Recommendations for Implementing a Virtual Layer for Management of the Complete Life Cycle of Scientific Data
Edited by: Tobias Weigel, Peter Wittenburg,
Supported by: Bridget Almas, Reinhard Budich, Sandra Collins, Michael Diepenbrook, Ingrid Dillo, Francoise Genova, Frank Oliver Glöckner, Rebecca Grant, Wilco Hazeleger, Margareta Hellström, Keith Jefferey, Franciska de Jong, Tibor Kalman, Rebecca Koskela, Dimitris Koureas, Wolfgang Kuchinke, Leif Laaksonen, Larry Lannom, Michael Lautenschlager, Damien Lecarpentier, Jianhui Li, Jay Pearlman, Luca Pezzati, Ralph Müller-Pfefferkorn, Beth Plale, Stefano Nativi, Raphael Ritz, Ulrich Schwardmann, Rainer Stotzka, Achim Streit, Dieter van Uytvanck, Anwar Vahed, Doris Wedlich, Colin Wright, Ramin Yahyapour, Thomas Zastrow, Carlo Maria Zwölf
This note does not deal with research infrastructures in the general sense, but only with those aspects that are related with data. Appendices refer to details.
There is wide agreement on a set of principles. Action is now required to put in place operational components of a common infrastructure.
We are at a tipping point in the development of a common conceptual framework and set of tools and components which will revolutionize the management of scientific data. It is widely acknowledged, as detailed below, that the current volumes and complexity of data now being collected and, even more so, the inevitable and enormous increase in that volume and complexity, have reached the point where action is required. At the same time, and largely in response to this perceived crisis, a number of principles for the management of scientific data have arisen and been widely endorsed. The danger now is that agreement will stop at the level of principles and that multiple non-interoperable domain and technology specific silos will continue to arise, all based on the abstract principles, and we will lose the opportunity of leveraging the current crisis to create a common set of tools and components based on an agreed conceptual approach.

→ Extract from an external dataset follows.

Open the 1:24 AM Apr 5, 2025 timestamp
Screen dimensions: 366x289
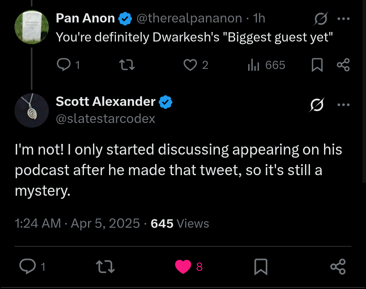point(77,223)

The real risk at the moment is in not building a common core infrastructure according to our best current information.
What follows is our summary of the current agreed-upon principles, a more detailed analysis of the requirements implied by those principles, and the current state of work on those requirements, as reflected in the work of RDA, which we believe has the broadest base and most neutral view of the situation. This includes brief summaries of the requirements and the current state of work on repositories, registries, identifiers, metadata, types, licenses, and, in general, the whole ecosystem of interlinked digital objects needed for managing the life cycle of scientific data. We end with a more detailed view of the requirements for selected components extending partly the FAIR principles (Findable-Accessible-Interoperable-Reusable, Appendix A).

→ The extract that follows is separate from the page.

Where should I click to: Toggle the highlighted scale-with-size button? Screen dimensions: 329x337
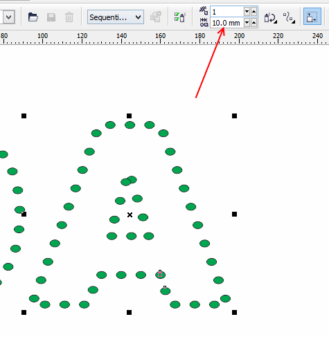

Many core infrastructure components are already in use. We need to validate these components, encourage their use, connect the components, and begin building a common core infrastructure.
Action is now required to put in place operational infrastructural components based on this and similar analyses. Some of these components already exist at an operational level with wide experience across communities, while others are yet at a prototype or concept stage, i.e. no design from scratch is intended and we can build on extensive knowledge built up in various regions. We should now install a systematic approach where these components can mature and ultimately enable communities to build new services and proof that added value can be achieved by means of combination of components. There will, of course, be a risk in doing this and some of these components will surely fail or otherwise prove inadequate. In some cases waiting another five or ten years would perhaps result in better designs and implementations based on technology advances between now and then but by that time the interoperable silo problem will have gained ground and be difficult to displace. The real risk at the moment is in not building a common core infrastructure according to our best current information.
In addition to the current widely adopted recommendations by funders the essence of which recommendations will come next can be summarized as:
- Digital objects should be stored in trustworthy repositories that are assessed regularly using DSA/WDS guidelines and those repositories should be registered in open registries such as re3data.
- Trustworthy repositories need to assign PIDs to all digital objects and register them with trustworthy PID service providers, such as the International DOI Federation and the European Persistent ID Consortium for eResearch, that guarantee their resolution to meaningful state information.
- The digital objects referenced in points 1 and 2 above are not restricted to the data itself but also include schemas, queries, concepts and concept vocabularies, all of which need to be registered in open registries and assigned PIDs if they are cited or referenced.
There are still many issues to be explored and questions to be answered, but we believe that science would be well-served if future scientific data infrastructure projects accepted and followed these high level recommendations.